O. Lackmann: Es war unser Ziel, dass ich eine Zeit lang in einem größeren Unternehmen arbeite, um Erfahrung zu sammeln. Das ist geglückt. Ich habe aus dieser Zeit sehr viel Wissen und Erfahrung mitnehmen können – einerseits die Abwicklung und der Umgang mit (großen) Geschäftskunden, was mir bei der Kundenansprache im Vertrieb hilft und anderseits habe ich gelernt, wie sich große Betriebe entwickeln, was für diese wichtig ist und wie Prozesse aufgebaut werden. Das sind alles Themen, die man im Studium theoretisch lernt und die im kleinen Unternehmen oftmals nicht adressiert oder gar nicht gemacht werden (können). Bei der Sievers Group konnte ich lernen und sehen, wie ein Unternehmen ab einer gewissen Größe strukturiert sein kann. Das hilft natürlich, wenn man sein eigenes Unternehmen nach und nach ausbauen möchte. Ich würde also jedem empfehlen, das Familienunternehmen auch mal zu verlassen, um breitere Erfahrungen zu sammeln.

Dann kommen wir jetzt von der Vergangenheit wieder zurück in die Gegenwart. Wie sieht Ihr heutiger Arbeitsalltag aus, Oliver Lackmann?

O. Lackmann: Ich behaupte mal, mein Arbeitsalltag hat bisher wenig mit dem eines*r Geschäftsführers*in zu tun. Ich bin aktuell ganz klar noch im Tagesgeschäft tätig. Mein Bruder wird auch bald ins Familienunternehmen einsteigen und mich unterstützen. Unser Ziel ist es, den Vertrieb weiter auszubauen und zu professionalisieren. Dadurch wollen wir mehr Kund*innen bedienen und gleichzeitig uns als Geschäftsführung aus dem Tagesgeschäft weitestgehend zurückziehen.
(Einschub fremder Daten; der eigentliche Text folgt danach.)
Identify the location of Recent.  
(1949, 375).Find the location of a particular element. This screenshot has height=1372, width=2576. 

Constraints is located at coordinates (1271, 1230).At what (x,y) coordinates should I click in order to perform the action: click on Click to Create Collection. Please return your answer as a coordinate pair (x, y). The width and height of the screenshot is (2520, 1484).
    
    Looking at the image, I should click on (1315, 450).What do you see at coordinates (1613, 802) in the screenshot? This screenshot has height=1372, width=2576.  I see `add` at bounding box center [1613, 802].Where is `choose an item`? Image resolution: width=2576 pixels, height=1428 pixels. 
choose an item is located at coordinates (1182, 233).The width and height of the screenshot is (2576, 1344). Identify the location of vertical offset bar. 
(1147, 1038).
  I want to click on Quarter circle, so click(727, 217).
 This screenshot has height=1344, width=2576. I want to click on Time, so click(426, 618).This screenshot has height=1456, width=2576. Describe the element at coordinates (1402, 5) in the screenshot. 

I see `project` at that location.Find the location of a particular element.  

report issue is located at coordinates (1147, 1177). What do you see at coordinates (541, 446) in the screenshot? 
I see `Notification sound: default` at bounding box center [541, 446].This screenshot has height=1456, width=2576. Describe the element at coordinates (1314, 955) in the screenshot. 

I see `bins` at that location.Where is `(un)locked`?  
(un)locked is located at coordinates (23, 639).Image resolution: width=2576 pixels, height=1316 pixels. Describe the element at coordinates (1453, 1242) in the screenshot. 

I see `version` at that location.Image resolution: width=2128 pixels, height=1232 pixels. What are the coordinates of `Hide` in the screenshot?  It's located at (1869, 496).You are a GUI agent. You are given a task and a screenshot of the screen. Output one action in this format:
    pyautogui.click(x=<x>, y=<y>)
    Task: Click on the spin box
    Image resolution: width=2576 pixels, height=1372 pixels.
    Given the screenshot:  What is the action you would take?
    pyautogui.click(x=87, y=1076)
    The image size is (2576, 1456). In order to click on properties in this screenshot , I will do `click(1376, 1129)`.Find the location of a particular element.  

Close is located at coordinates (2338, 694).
So wollen wir Kapazitäten schaffen, uns verstärkt mit strategischen Themen beschäftigen zu können.

Was würden Sie beide sagen, welche Faktoren sind besonders wichtig für eine erfolgreiche Unternehmensnachfolge?

A. Lackmann: Das Vertrauen ist erstmal ganz wichtig. Das habe ich natürlich zu meinen beiden Söhnen, sonst würden sie auch nicht beide bei uns arbeiten. Der Weg zur Unternehmensnachfolge ist auch wichtig. Es hilft, wenn es einen feststehenden Plan gibt, damit man irgendwann beruhigt in den Ruhestand gehen kann. In unserem Fall konnte Oliver so sukzessiv in die Position reinwachsen – vor allem dadurch, dass er auch schon das duale Studium bei uns absolviert hat.

O. Lackmann: Ich stimme meinem Vater da auf jeden Fall zu! Wichtig ist aber auch, dass die Nachfolger*innen selbstständig Entscheidungen treffen dürfen. Gleichzeitig muss man natürlich selbst „Bock“ haben und sollte sich nicht in das Unternehmen reindrängen lassen. Es ist elementar, dass das aus eigenen Stücken passiert. Dann ergibt sich auch so eine Entwicklung. Bei uns war der Zeitpunkt, wann ich ins Unternehmen einsteige, auch nicht von meinem Vater gewählt, sondern meine eigene Entscheidung.

Zum Abschluss: Andreas Lackmann - fällt es Ihnen schwer, das Geschäft zu übergeben?

A. Lackmann: Ein ganz klares Nein!  Ein paar Jahre müssen sie noch mit mir leben und arbeiten, aber danach wird es mir nicht schwerfallen, weil ich weiß, dass der Betrieb in guten Händen ist.